>> BEGIN

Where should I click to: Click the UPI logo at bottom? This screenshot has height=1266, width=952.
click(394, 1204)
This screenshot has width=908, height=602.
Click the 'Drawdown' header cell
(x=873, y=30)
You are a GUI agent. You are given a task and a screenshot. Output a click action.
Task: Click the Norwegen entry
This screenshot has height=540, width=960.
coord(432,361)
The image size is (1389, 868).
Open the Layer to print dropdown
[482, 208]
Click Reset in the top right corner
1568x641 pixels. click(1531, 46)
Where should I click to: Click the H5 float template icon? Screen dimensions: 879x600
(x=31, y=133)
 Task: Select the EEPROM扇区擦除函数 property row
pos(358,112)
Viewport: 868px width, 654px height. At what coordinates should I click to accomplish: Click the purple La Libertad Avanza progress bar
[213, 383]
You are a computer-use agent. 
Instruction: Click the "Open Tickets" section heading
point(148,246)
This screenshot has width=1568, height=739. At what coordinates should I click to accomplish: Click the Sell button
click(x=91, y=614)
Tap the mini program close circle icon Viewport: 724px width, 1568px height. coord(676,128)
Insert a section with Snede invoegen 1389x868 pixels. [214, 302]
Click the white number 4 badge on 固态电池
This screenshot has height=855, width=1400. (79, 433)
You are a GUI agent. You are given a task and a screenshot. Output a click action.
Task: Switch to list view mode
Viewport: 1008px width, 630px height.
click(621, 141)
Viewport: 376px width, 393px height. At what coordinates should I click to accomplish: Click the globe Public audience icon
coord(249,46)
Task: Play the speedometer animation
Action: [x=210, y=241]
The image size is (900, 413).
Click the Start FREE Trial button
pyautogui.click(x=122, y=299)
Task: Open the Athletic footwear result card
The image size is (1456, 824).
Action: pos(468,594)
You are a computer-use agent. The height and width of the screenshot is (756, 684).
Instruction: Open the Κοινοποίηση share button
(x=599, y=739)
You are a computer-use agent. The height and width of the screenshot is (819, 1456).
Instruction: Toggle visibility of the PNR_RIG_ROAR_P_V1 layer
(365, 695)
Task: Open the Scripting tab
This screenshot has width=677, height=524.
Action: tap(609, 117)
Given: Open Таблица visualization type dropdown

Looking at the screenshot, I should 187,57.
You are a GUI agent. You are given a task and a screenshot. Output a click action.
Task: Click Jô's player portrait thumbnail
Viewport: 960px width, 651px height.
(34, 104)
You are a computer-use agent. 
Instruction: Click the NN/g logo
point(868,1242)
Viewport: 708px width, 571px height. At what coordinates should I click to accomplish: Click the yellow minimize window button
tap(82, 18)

>> END

• [Required work]:
Swap each occurrence of "GUI agent" in the listing above for "UI automation agent" and reproduce the listing with everything else unchanged.

• [Solution for this task]:
Where should I click to: Click the UPI logo at bottom? This screenshot has height=1266, width=952.
click(394, 1204)
This screenshot has width=908, height=602.
Click the 'Drawdown' header cell
(x=873, y=30)
You are a UI automation agent. You are given a task and a screenshot. Output a click action.
Task: Click the Norwegen entry
This screenshot has height=540, width=960.
coord(432,361)
The image size is (1389, 868).
Open the Layer to print dropdown
[482, 208]
Click Reset in the top right corner
1568x641 pixels. click(1531, 46)
Where should I click to: Click the H5 float template icon? Screen dimensions: 879x600
(x=31, y=133)
 Task: Select the EEPROM扇区擦除函数 property row
pos(358,112)
Viewport: 868px width, 654px height. At what coordinates should I click to accomplish: Click the purple La Libertad Avanza progress bar
[213, 383]
You are a computer-use agent. 
Instruction: Click the "Open Tickets" section heading
point(148,246)
This screenshot has width=1568, height=739. At what coordinates should I click to accomplish: Click the Sell button
click(x=91, y=614)
Tap the mini program close circle icon Viewport: 724px width, 1568px height. coord(676,128)
Insert a section with Snede invoegen 1389x868 pixels. [214, 302]
Click the white number 4 badge on 固态电池
This screenshot has height=855, width=1400. (79, 433)
You are a UI automation agent. You are given a task and a screenshot. Output a click action.
Task: Switch to list view mode
Viewport: 1008px width, 630px height.
click(621, 141)
Viewport: 376px width, 393px height. At what coordinates should I click to accomplish: Click the globe Public audience icon
coord(249,46)
Task: Play the speedometer animation
Action: [x=210, y=241]
The image size is (900, 413).
Click the Start FREE Trial button
pyautogui.click(x=122, y=299)
Task: Open the Athletic footwear result card
The image size is (1456, 824).
Action: pos(468,594)
You are a computer-use agent. The height and width of the screenshot is (756, 684).
Instruction: Open the Κοινοποίηση share button
(x=599, y=739)
You are a computer-use agent. The height and width of the screenshot is (819, 1456).
Instruction: Toggle visibility of the PNR_RIG_ROAR_P_V1 layer
(365, 695)
Task: Open the Scripting tab
This screenshot has width=677, height=524.
Action: tap(609, 117)
Given: Open Таблица visualization type dropdown

Looking at the screenshot, I should 187,57.
You are a UI automation agent. You are given a task and a screenshot. Output a click action.
Task: Click Jô's player portrait thumbnail
Viewport: 960px width, 651px height.
(34, 104)
You are a computer-use agent. 
Instruction: Click the NN/g logo
point(868,1242)
Viewport: 708px width, 571px height. At what coordinates should I click to accomplish: Click the yellow minimize window button
tap(82, 18)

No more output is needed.